Review by Antz_Moores

Reviewed: 03/23/10

It has a few problems, but is still pretty good overall.

With a game as highly anticipated as Final Fantasy XIII, one would hope it would have an epic, sweeping tale, filled with likable, memorable characters. Unfortunately that isn’t really the case with Final Fantasy XIII. Lightning, the protagonist, is mostly tolerable, except for a few instances where she acts rather coldly to everyone around her. Fortunately a little ways into the game she stops that and starts being an overall likable character. Sazh and Fang also manage to maintain a certain amount of likability throughout. But the same can’t be said for the remaining party members; Hope, Snow, and Vanille.

Hope starts out as an annoying character, incessantly whining about how Snow is responsible for his mother’s death pretty much as soon as he’s introduced. It gets really aggravating listening to him recite the same, “I hate Snow so much,” line over and over again. Luckily enough, about ten hours into game Hope becomes a completely irrelevant character and you barely have to hear from him again, so that’s great. Snow tends to be annoying because almost every other line he spouts is about him being a hero or how he’s going to protect everyone. It gets old fast, and he doesn’t really have any redeemably qualities, unless really high HP counts anyway. Whether or not you find Vanille annoying is pretty much a matter of taste. I personally find perky teen girls really annoying, and Vanille is this sort of character for a large part of the game, so really you may not find her as annoying as I did.

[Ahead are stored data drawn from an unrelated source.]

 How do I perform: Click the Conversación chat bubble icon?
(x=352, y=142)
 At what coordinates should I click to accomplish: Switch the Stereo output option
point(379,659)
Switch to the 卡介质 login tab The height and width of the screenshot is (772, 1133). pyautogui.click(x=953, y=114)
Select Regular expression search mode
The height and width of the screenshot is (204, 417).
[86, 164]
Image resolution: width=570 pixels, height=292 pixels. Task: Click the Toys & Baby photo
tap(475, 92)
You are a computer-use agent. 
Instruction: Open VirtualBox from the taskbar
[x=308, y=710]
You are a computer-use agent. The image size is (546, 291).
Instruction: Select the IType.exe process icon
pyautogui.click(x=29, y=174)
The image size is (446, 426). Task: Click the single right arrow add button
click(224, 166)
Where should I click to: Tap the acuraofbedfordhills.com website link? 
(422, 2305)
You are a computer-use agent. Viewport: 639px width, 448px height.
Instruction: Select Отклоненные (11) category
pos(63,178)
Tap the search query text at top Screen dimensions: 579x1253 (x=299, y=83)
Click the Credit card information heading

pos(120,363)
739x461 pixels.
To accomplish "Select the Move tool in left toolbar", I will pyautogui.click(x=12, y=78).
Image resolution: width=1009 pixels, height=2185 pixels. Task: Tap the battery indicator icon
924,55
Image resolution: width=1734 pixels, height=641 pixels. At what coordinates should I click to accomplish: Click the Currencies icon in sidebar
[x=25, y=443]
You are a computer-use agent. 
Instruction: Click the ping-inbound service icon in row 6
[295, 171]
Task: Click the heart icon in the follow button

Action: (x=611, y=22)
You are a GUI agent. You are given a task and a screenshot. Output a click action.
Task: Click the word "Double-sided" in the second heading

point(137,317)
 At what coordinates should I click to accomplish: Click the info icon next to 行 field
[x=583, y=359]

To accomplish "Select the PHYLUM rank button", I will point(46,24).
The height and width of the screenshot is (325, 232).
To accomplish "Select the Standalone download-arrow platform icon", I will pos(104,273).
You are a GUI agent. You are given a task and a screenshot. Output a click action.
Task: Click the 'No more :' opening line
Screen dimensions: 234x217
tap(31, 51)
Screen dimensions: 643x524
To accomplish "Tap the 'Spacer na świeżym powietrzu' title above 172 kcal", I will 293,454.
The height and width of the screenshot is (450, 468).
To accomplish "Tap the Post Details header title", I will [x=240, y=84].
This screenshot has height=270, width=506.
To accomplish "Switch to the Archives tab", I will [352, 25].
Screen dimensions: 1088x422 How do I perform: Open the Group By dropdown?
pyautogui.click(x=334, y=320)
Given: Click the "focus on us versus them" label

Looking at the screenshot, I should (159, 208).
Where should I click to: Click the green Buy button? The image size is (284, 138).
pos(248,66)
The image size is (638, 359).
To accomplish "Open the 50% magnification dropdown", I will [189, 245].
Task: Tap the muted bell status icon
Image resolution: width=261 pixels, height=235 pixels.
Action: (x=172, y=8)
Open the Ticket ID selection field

The plot isn’t really all that great either. It’s fairly standard, “save the world,” stuff that you get in almost every Final Fantasy. My main criticism of the plot lies in the ending, which I don’t want to spoil so I won’t go into specifics. The ending is pretty terrible to be blunt about it. It makes no real sense, and there are so many instances of deus ex machina that the entire story just completely falls apart. Not to mention that the entire final part of the story makes no sense at all. The group is completely aware of what their Focus is, and what will happen if they complete it. Despite this they still decide to go destroy a certain enemy, which would complete their focus, and they had absolutely no plan whatsoever to deal with what would happen afterward. It makes no sense and the entire time you’ll be wondering, “Hey, aren’t we doing the exact thing we’re trying to prevent?”

One area where the game manages to shine is the battle system. Characters fill several different roles for things such as attacking, healing, defending, or buffing. You control one character, and using the Paradigm Shift, you’re able to shift to whichever other combinations of roles you have set. It’s fast paced, fun, and the Paradigm Shift aspect adds a lot of strategy to it, and as far as Final Fantasy battle systems go I’d say it’s probably one of my favourites. Some will likely be bothered by the fact that you can only control one character, and I’m personally annoyed that the death of that one character means game over, especially with the presence of instant death spells in the game. But those are minor issues, and the Paradigm Shift mechanic allows you some manner of control over your teammates, so they aren’t acting entirely independently.

One major flaw against the game is the linearity of it. For at least the first twenty hours you’ll essentially be running in a straight line and fighting whatever enemies you encounter along the way. It gets really tedious, and by about fifteen hours I was almost completely burnt out and could barely be bothered to continue playing. Eventually though you do get a chance to roam around a wide open area as much as you want, and the game finally offers something along the lines of a side quest in the various monster hunting missions you can do. If you can manage to get through the largely linear first half of the game there’s several hours’ worth of exploring you can do later on.

Visually, the game is amazing. Not that that’s really a surprise coming from Square Enix at this point. The 360 version, which is the one I played, does suffer from some poorer quality video during some scenes. It’s really noticeable at times, and if that sort of thing really bothers you you’re better off getting it for the PS3. The game’s soundtrack is pretty good overall, though I only really found the battle theme to be particularly memorable. It’s by far one of the best battle themes in the series, and as a result the ridiculously long fights you’ll sometimes find yourself in will at least give you something decent to listen to.

Even though the plot and most of the characters are pretty lacklustre, it’s still a decent game overall. If you’ve stuck with Final Fantasy this long there’s nothing much in this one that will push you away from the game. The excellent battle system makes up for most of the weak points, and I’d recommend the game to anyone who likes JRPGs.